[Data items]

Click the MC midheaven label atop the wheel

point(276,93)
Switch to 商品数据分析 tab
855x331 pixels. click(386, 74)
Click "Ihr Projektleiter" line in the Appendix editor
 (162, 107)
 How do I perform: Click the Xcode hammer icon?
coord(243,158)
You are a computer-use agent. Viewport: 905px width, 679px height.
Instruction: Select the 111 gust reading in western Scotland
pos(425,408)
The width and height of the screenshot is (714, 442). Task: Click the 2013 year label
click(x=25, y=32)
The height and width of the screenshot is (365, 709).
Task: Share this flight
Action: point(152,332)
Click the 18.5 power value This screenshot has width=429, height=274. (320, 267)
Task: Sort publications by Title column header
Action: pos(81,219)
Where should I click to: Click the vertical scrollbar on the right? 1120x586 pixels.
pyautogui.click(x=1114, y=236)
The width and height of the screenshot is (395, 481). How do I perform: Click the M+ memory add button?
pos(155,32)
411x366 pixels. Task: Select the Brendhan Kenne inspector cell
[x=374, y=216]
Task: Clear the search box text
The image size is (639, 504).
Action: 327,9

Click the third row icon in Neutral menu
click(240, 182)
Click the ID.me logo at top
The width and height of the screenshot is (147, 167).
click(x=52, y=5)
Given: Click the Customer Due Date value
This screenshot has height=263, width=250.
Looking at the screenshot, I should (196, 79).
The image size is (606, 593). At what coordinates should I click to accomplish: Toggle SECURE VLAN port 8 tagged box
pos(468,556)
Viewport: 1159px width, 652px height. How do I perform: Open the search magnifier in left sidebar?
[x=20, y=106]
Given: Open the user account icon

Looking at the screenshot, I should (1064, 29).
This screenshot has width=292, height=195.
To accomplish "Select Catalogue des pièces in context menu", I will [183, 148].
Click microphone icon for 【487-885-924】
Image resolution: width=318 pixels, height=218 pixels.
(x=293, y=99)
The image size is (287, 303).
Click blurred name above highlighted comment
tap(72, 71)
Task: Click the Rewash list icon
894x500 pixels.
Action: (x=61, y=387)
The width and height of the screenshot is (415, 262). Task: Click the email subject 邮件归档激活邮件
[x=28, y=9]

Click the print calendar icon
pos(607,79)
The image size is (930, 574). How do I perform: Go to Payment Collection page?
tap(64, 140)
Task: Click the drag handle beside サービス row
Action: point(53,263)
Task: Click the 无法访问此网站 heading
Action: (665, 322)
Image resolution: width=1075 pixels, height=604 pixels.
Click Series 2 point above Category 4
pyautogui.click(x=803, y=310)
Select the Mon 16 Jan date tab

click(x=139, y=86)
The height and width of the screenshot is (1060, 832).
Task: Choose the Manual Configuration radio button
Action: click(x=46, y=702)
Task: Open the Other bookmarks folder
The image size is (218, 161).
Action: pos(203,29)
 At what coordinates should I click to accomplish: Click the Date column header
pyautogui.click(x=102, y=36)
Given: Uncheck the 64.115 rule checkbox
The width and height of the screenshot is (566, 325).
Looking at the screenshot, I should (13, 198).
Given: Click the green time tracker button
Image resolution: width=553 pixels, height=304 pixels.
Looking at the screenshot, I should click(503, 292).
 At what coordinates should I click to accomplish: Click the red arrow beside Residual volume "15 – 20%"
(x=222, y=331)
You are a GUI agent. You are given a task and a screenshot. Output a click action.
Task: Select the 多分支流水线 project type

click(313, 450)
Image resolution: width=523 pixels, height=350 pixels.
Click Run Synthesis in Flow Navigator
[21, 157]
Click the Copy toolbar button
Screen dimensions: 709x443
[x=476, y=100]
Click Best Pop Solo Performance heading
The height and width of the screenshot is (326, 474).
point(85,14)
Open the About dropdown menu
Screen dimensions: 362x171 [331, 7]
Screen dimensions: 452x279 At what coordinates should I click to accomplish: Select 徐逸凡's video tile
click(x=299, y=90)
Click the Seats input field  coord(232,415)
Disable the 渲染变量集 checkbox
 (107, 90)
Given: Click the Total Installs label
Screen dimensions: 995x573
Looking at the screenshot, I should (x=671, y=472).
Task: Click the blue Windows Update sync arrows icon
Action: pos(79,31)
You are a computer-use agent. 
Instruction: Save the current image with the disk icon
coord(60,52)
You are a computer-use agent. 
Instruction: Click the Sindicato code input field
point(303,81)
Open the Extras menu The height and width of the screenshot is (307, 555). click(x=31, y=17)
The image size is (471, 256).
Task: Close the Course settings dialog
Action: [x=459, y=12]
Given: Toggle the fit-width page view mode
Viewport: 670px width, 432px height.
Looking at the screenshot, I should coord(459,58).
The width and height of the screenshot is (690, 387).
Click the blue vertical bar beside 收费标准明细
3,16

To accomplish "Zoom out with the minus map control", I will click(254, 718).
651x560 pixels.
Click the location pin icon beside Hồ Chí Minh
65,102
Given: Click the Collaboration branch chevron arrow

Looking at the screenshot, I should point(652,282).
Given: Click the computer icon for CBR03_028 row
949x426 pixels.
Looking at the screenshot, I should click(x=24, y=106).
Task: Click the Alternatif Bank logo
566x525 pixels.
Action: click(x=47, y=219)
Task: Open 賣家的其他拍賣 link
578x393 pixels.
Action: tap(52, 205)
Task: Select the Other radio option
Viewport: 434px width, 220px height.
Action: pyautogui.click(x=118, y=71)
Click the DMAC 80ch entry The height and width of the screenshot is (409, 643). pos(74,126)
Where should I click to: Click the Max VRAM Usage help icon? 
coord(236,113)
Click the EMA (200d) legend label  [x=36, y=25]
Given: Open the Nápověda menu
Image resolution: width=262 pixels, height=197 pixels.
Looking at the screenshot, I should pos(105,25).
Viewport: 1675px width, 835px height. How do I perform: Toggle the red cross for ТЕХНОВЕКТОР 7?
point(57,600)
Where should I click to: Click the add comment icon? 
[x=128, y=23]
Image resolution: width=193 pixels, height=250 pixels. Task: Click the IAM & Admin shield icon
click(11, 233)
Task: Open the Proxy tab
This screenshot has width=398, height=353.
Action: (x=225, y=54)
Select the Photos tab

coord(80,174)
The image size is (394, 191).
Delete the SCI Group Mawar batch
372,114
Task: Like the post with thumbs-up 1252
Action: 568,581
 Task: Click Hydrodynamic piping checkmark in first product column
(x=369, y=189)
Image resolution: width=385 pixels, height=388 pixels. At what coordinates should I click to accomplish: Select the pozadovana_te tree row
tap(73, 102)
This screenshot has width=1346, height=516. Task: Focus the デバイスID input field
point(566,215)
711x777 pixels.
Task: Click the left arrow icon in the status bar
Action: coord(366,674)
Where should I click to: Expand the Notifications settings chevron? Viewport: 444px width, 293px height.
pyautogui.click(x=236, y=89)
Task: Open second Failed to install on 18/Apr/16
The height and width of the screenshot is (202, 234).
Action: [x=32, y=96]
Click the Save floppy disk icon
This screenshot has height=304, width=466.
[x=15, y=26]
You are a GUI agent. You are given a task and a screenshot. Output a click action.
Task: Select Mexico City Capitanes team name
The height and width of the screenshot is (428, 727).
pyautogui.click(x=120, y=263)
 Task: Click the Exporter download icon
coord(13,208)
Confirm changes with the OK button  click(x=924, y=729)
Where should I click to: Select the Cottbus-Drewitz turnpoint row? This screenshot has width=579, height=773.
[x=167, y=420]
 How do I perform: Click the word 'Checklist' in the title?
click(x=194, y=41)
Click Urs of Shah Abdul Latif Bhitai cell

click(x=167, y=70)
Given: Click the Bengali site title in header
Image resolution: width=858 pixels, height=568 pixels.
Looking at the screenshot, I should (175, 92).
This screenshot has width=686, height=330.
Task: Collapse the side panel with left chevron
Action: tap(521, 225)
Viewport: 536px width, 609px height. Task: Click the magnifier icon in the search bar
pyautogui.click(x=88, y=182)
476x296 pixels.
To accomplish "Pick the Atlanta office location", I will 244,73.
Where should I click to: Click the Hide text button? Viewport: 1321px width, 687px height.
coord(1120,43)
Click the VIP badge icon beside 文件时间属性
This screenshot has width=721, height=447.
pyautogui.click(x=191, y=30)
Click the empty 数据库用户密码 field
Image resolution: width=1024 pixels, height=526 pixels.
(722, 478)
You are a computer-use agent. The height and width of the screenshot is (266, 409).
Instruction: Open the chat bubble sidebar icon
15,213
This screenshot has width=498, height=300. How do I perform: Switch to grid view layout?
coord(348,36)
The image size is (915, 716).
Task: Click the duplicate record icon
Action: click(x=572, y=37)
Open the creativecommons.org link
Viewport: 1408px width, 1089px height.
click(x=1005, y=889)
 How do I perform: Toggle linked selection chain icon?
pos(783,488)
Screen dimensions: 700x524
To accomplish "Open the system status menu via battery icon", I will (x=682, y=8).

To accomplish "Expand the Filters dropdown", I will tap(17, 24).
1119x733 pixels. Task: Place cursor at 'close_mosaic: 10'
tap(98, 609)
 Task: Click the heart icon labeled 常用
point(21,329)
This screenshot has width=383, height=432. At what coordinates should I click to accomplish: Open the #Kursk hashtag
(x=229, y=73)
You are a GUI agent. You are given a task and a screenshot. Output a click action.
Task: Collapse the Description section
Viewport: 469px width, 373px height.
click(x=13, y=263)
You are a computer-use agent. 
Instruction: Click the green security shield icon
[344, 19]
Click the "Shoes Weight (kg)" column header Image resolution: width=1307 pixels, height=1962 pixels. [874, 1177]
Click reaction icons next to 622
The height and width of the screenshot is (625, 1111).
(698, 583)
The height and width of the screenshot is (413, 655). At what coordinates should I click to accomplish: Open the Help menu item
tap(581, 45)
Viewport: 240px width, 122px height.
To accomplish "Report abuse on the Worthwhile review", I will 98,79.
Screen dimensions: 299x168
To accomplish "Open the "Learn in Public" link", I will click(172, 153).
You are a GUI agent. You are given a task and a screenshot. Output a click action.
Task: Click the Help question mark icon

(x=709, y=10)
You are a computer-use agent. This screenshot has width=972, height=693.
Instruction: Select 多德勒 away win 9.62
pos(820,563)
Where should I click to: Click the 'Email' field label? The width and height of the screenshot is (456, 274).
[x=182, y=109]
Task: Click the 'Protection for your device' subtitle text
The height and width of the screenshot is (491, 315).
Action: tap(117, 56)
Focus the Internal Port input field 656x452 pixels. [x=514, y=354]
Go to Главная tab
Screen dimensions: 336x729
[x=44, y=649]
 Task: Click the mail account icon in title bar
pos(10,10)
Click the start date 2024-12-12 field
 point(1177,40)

### [Prompt]
Write out exactly the lines of the entries above that run from the line containing "Task: Click the Help question mark icon" through the last line, including both.

### [Task response]
Task: Click the Help question mark icon

(x=709, y=10)
You are a computer-use agent. This screenshot has width=972, height=693.
Instruction: Select 多德勒 away win 9.62
pos(820,563)
Where should I click to: Click the 'Email' field label? The width and height of the screenshot is (456, 274).
[x=182, y=109]
Task: Click the 'Protection for your device' subtitle text
The height and width of the screenshot is (491, 315).
Action: tap(117, 56)
Focus the Internal Port input field 656x452 pixels. [x=514, y=354]
Go to Главная tab
Screen dimensions: 336x729
[x=44, y=649]
 Task: Click the mail account icon in title bar
pos(10,10)
Click the start date 2024-12-12 field
 point(1177,40)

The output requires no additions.